Los hombres que estaban excavando la acequia habían llegado a la altura de la casa de Adriana y vieron pasar al hombre y a la mujer, conversando animadamente.
Al llegar a la casa, Adriana cerró la puerta a su espalda y mientras le decía a Yonah que se sentara en la sala, las palabras murieron en su boca, pues ambos se volvieron el uno de cara al otro sin pensar, y él empezó a besarle el rostro. Ella no tardó en devolverle los besos y, poco después, sus bocas y sus cuerpos se unieron.

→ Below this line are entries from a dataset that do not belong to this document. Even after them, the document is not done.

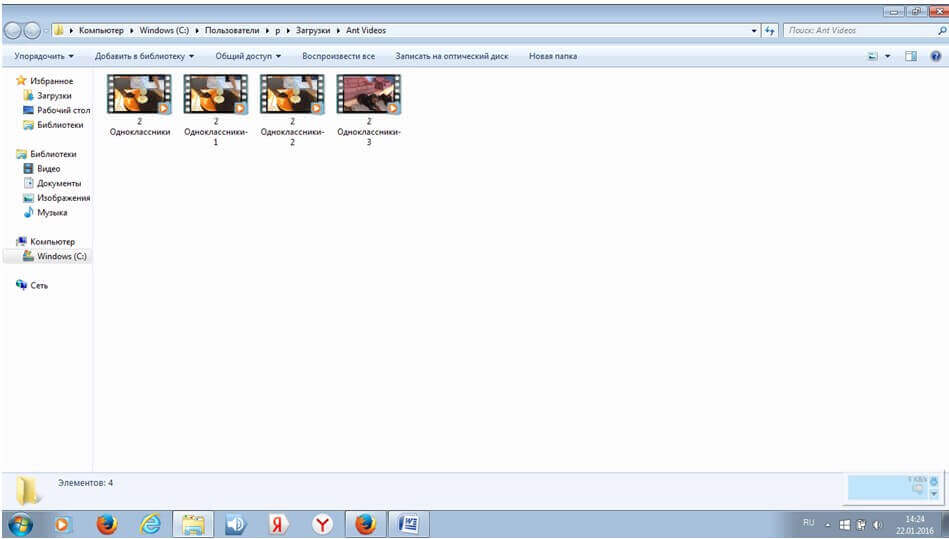Click Записать на оптический диск
Screen dimensions: 949x539
(451, 56)
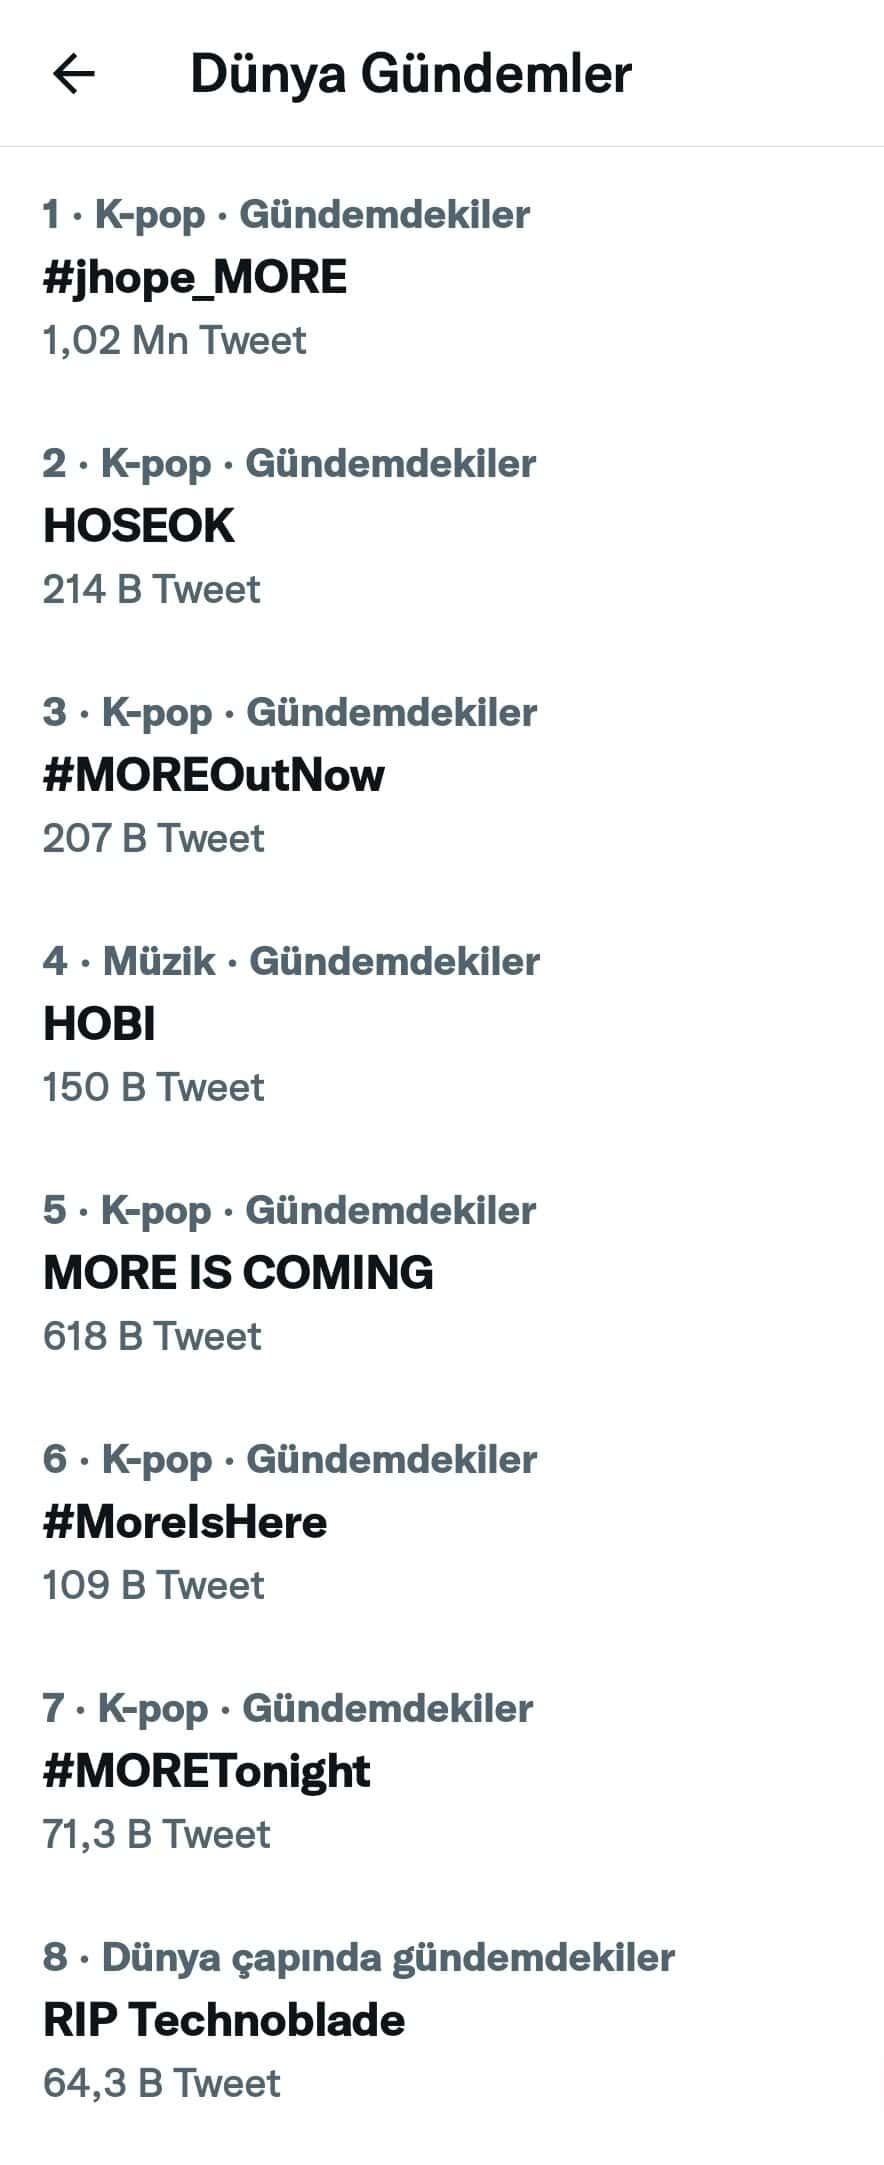Viewport: 884px width, 2165px height.
Task: Click the Dünya Gündemler page title
Action: click(410, 74)
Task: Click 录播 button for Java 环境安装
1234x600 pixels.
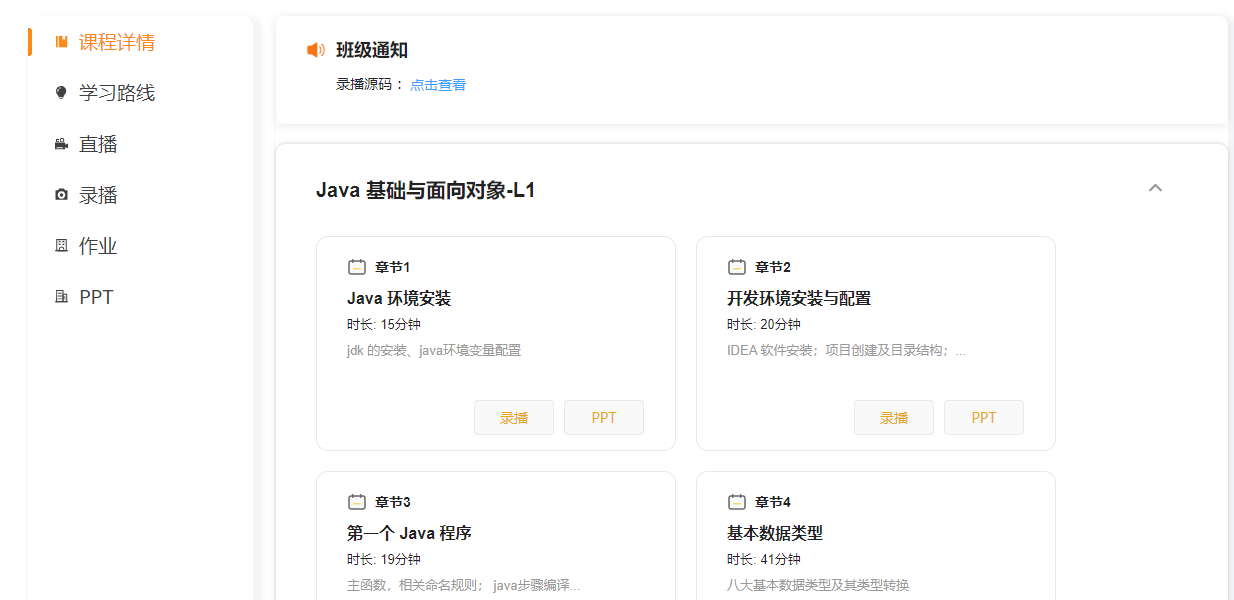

Adriana estaba tan aturdida por el ardor que ambos sentían que, cuando él le levantó la falda y la enagua, experimentó una sensación de debilidad. Hubiera deseado escapar cuando percibió el roce de su mano. Debía de ser algo que hacían todos los hombres y no sólo Abram Montelbán, pensó con temor y repugnancia. Sin embargo, cuando la boca de Yonah le rindió tributo con sus delicados besos, ella advirtió que su mano hablaba un lenguaje distinto, más cariñoso. Entonces experimentó una sensación de calor que se extendió por todo su cuerpo y le debilitó las extremidades hasta obligarla a caer de rodillas. Yonah cayó también de rodillas sin dejar de besarla y acariciarla.